Work to complete
Write out the data exactly, keeping every line.

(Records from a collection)

* * * * * * *

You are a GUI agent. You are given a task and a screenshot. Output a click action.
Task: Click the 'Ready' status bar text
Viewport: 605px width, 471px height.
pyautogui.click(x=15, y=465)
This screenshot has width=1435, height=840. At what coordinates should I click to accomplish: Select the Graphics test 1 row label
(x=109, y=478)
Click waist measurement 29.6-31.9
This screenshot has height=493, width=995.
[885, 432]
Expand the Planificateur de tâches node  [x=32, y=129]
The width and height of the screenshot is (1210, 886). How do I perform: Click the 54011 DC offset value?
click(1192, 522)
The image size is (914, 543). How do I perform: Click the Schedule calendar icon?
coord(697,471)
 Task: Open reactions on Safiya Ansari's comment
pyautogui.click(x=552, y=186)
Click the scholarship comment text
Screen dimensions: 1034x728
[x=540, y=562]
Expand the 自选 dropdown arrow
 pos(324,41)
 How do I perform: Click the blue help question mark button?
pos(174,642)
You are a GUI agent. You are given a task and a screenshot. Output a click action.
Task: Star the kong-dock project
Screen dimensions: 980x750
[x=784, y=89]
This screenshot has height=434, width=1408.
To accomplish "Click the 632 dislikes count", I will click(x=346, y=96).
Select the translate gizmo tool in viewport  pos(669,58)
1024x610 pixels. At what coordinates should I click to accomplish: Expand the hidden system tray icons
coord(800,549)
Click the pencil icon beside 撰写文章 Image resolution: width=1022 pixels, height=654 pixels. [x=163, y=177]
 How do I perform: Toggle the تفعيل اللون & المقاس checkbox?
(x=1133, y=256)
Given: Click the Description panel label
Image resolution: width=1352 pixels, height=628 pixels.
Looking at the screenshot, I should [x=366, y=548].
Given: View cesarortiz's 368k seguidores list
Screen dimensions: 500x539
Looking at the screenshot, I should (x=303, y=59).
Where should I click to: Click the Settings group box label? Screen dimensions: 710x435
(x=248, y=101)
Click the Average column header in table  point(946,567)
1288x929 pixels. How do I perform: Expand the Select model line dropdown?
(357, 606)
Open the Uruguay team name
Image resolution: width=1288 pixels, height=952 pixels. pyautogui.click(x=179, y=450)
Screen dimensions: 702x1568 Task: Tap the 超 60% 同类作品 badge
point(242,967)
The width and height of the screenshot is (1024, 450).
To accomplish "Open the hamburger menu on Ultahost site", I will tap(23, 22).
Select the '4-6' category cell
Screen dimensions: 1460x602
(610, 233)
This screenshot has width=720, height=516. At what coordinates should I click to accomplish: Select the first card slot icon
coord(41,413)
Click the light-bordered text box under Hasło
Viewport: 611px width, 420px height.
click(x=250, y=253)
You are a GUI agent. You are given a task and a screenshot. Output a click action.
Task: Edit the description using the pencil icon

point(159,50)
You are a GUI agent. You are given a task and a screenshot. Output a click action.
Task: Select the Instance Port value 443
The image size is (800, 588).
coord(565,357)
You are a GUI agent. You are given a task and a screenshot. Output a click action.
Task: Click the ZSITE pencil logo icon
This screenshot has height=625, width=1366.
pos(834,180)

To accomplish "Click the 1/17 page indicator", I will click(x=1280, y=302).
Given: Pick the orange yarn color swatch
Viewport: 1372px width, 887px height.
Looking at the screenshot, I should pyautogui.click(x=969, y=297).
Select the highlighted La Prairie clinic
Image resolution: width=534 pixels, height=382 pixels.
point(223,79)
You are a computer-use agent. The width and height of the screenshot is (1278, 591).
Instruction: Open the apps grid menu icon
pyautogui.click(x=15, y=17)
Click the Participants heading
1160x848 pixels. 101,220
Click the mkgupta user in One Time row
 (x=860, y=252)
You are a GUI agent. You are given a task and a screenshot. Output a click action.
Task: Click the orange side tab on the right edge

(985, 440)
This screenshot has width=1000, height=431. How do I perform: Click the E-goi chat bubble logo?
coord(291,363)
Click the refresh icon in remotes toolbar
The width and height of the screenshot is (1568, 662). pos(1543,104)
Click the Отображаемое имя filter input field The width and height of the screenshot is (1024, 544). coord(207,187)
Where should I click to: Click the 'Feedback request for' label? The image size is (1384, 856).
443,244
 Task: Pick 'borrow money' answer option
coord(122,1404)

* * * * * * *

Written response
You are a GUI agent. You are given a task and a screenshot. Output a click action.
Task: Click the 'Ready' status bar text
Viewport: 605px width, 471px height.
pyautogui.click(x=15, y=465)
This screenshot has width=1435, height=840. At what coordinates should I click to accomplish: Select the Graphics test 1 row label
(x=109, y=478)
Click waist measurement 29.6-31.9
This screenshot has height=493, width=995.
[885, 432]
Expand the Planificateur de tâches node  [x=32, y=129]
The width and height of the screenshot is (1210, 886). How do I perform: Click the 54011 DC offset value?
click(1192, 522)
The image size is (914, 543). How do I perform: Click the Schedule calendar icon?
coord(697,471)
 Task: Open reactions on Safiya Ansari's comment
pyautogui.click(x=552, y=186)
Click the scholarship comment text
Screen dimensions: 1034x728
[x=540, y=562]
Expand the 自选 dropdown arrow
 pos(324,41)
 How do I perform: Click the blue help question mark button?
pos(174,642)
You are a GUI agent. You are given a task and a screenshot. Output a click action.
Task: Star the kong-dock project
Screen dimensions: 980x750
[x=784, y=89]
This screenshot has height=434, width=1408.
To accomplish "Click the 632 dislikes count", I will click(x=346, y=96).
Select the translate gizmo tool in viewport  pos(669,58)
1024x610 pixels. At what coordinates should I click to accomplish: Expand the hidden system tray icons
coord(800,549)
Click the pencil icon beside 撰写文章 Image resolution: width=1022 pixels, height=654 pixels. [x=163, y=177]
 How do I perform: Toggle the تفعيل اللون & المقاس checkbox?
(x=1133, y=256)
Given: Click the Description panel label
Image resolution: width=1352 pixels, height=628 pixels.
Looking at the screenshot, I should [x=366, y=548].
Given: View cesarortiz's 368k seguidores list
Screen dimensions: 500x539
Looking at the screenshot, I should (x=303, y=59).
Where should I click to: Click the Settings group box label? Screen dimensions: 710x435
(x=248, y=101)
Click the Average column header in table  point(946,567)
1288x929 pixels. How do I perform: Expand the Select model line dropdown?
(357, 606)
Open the Uruguay team name
Image resolution: width=1288 pixels, height=952 pixels. pyautogui.click(x=179, y=450)
Screen dimensions: 702x1568 Task: Tap the 超 60% 同类作品 badge
point(242,967)
The width and height of the screenshot is (1024, 450).
To accomplish "Open the hamburger menu on Ultahost site", I will tap(23, 22).
Select the '4-6' category cell
Screen dimensions: 1460x602
(610, 233)
This screenshot has width=720, height=516. At what coordinates should I click to accomplish: Select the first card slot icon
coord(41,413)
Click the light-bordered text box under Hasło
Viewport: 611px width, 420px height.
click(x=250, y=253)
You are a GUI agent. You are given a task and a screenshot. Output a click action.
Task: Edit the description using the pencil icon

point(159,50)
You are a GUI agent. You are given a task and a screenshot. Output a click action.
Task: Select the Instance Port value 443
The image size is (800, 588).
coord(565,357)
You are a GUI agent. You are given a task and a screenshot. Output a click action.
Task: Click the ZSITE pencil logo icon
This screenshot has height=625, width=1366.
pos(834,180)

To accomplish "Click the 1/17 page indicator", I will click(x=1280, y=302).
Given: Pick the orange yarn color swatch
Viewport: 1372px width, 887px height.
Looking at the screenshot, I should pyautogui.click(x=969, y=297).
Select the highlighted La Prairie clinic
Image resolution: width=534 pixels, height=382 pixels.
point(223,79)
You are a computer-use agent. The width and height of the screenshot is (1278, 591).
Instruction: Open the apps grid menu icon
pyautogui.click(x=15, y=17)
Click the Participants heading
1160x848 pixels. 101,220
Click the mkgupta user in One Time row
 (x=860, y=252)
You are a GUI agent. You are given a task and a screenshot. Output a click action.
Task: Click the orange side tab on the right edge

(985, 440)
This screenshot has width=1000, height=431. How do I perform: Click the E-goi chat bubble logo?
coord(291,363)
Click the refresh icon in remotes toolbar
The width and height of the screenshot is (1568, 662). pos(1543,104)
Click the Отображаемое имя filter input field The width and height of the screenshot is (1024, 544). coord(207,187)
Where should I click to: Click the 'Feedback request for' label? The image size is (1384, 856).
443,244
 Task: Pick 'borrow money' answer option
coord(122,1404)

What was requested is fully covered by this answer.